** Opening EXERCISE PASSAGE block **
Neasa Hourigan (born October 1980) is an Irish Green Party politician who has been a Teachta Dála (TD) for the Dublin Central constituency since the 2020 general election. She was appointed Chair of the Committee on Budgetary Oversight in September 2020.

Early life
Hourigan was born in Limerick. Her father Michael Hourigan is a former Fine Gael member of Limerick City Council as well as a former Mayor of Limerick. Neasa was educated at Laurel Hill Coláiste FCJ. She graduated with a Bachelor of Architecture from Technological University Dublin, a Master of Architecture from University College Dublin, a Post Graduate Certificate in Higher Education and has lectured in sustainable communities, environmental design and green procurement at both Queen's University Belfast and Technological University Dublin.

Political career
Hourigan joined the Green Party in 2011. She was elected to represent Cabra-Glasnevin local electoral area on Dublin City Council at the 2019 local elections. She is the Green Party's Spokesperson for Finance and Health. 

Hourigan helped to establish the Irish Pedestrian Network born out of Dublin Blockers, a social media campaign she started in 2018 highlighting the issues pedestrians in Central Dublin were facing. Within this network, she organised an activist group, Streets are for People.

At the 2020 general election, Hourigan was elected as a TD for Dublin Central. Darcy Lonergan was then co-opted to Hourigan's seat on Dublin City Council.

On 22 July 2020, Hourigan was amongst several prominent members of the Green Party who formed the "Just Transition Greens", an affiliate group within the party with a green left/eco-socialist outlook, who have the objective of pressuring the party towards more hardline policies based on the concept of a Just Transition.
** Closing EXERCISE PASSAGE block **
▸ TASK DIRECTIONS
Write out the passage on Neasa Hourigan word for word, from "At the 2020" up to and including "Dublin City Council.".
** Opening INFORMATION SUPPLIED block **
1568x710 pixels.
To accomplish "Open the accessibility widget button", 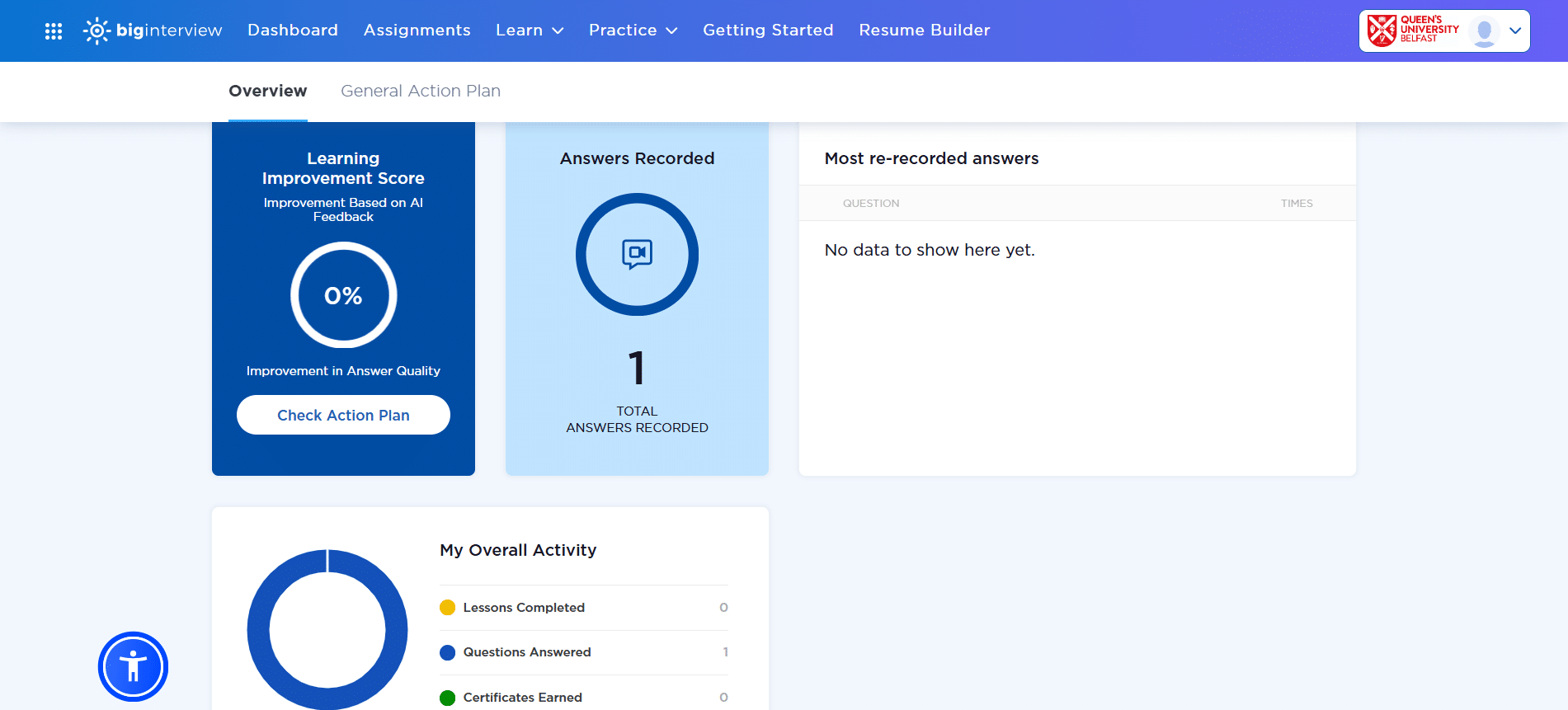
** Closing INFORMATION SUPPLIED block **
▸ RESULT OF THE EXERCISE
At the 2020 general election, Hourigan was elected as a TD for Dublin Central. Darcy Lonergan was then co-opted to Hourigan's seat on Dublin City Council.